[WHAT YOU WILL DO]
Below are records with pictures; copy word for word only the lines between the line with "You are a computer-use agent." and the line with "The height and", inclusive, and drop the pictures.

[Screenshot grounding data]
________

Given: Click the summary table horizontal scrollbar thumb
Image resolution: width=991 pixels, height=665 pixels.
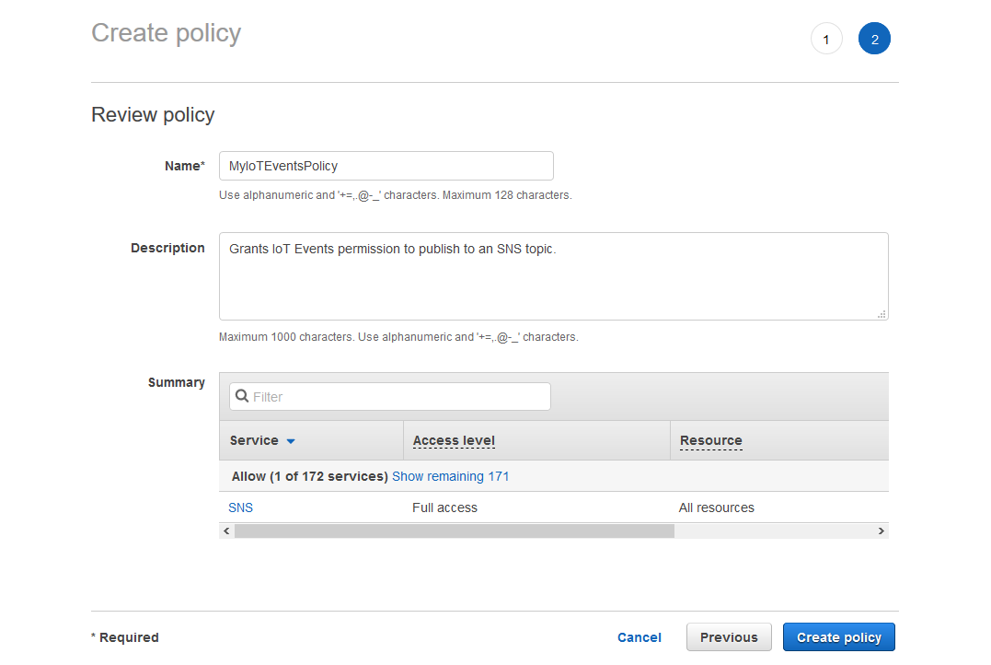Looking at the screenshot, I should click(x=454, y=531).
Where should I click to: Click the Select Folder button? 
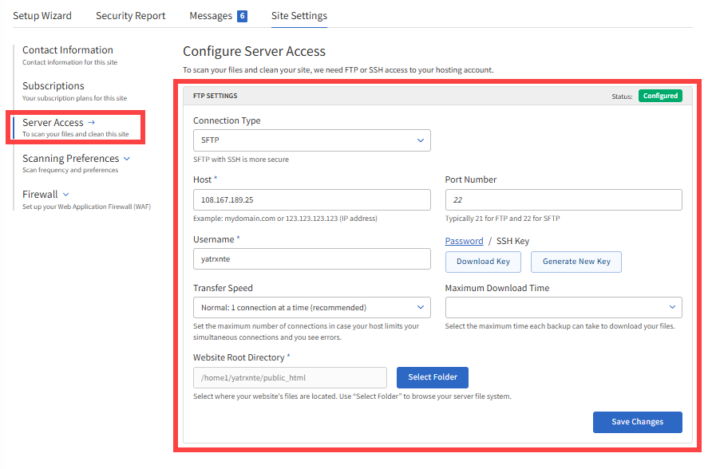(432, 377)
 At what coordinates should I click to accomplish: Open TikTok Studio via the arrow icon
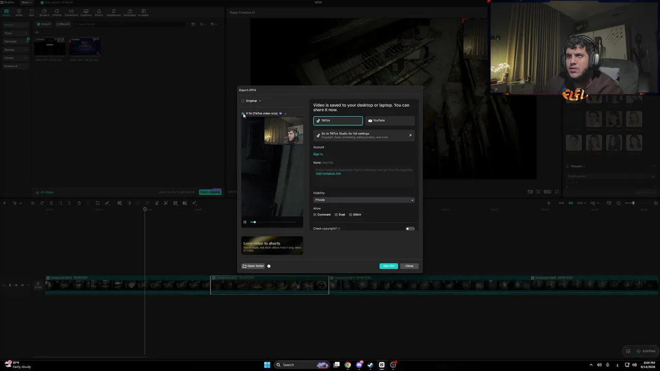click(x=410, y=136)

________

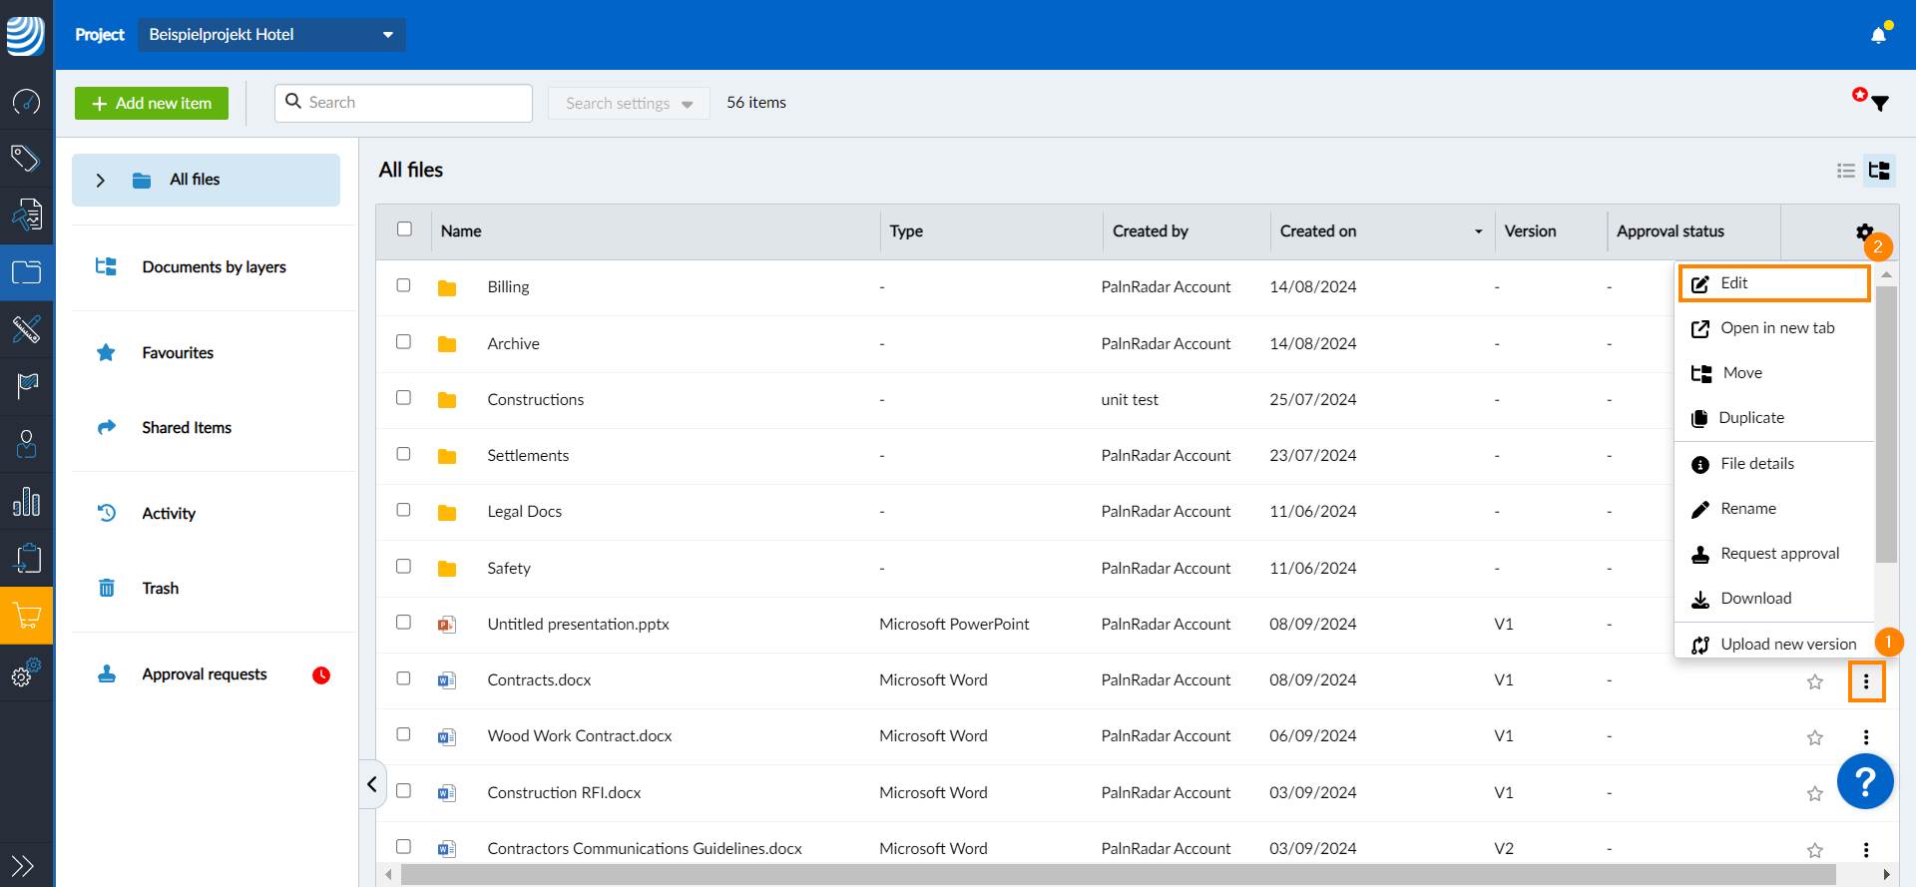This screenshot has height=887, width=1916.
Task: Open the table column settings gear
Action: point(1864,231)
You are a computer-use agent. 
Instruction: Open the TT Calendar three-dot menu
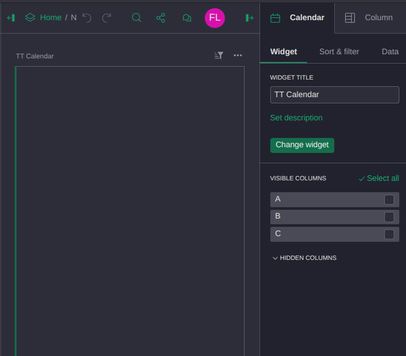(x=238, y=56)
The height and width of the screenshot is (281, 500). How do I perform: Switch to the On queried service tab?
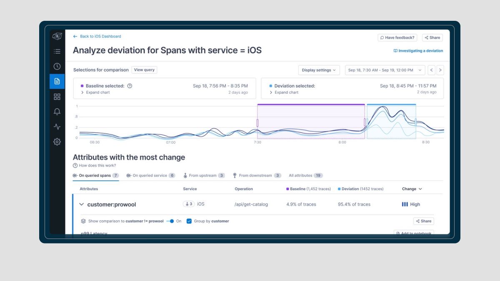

________

[WRITTEN SOLUTION]
You are a computer-use agent. 
Instruction: Open the TT Calendar three-dot menu
(x=238, y=56)
The height and width of the screenshot is (281, 500). How do I perform: Switch to the On queried service tab?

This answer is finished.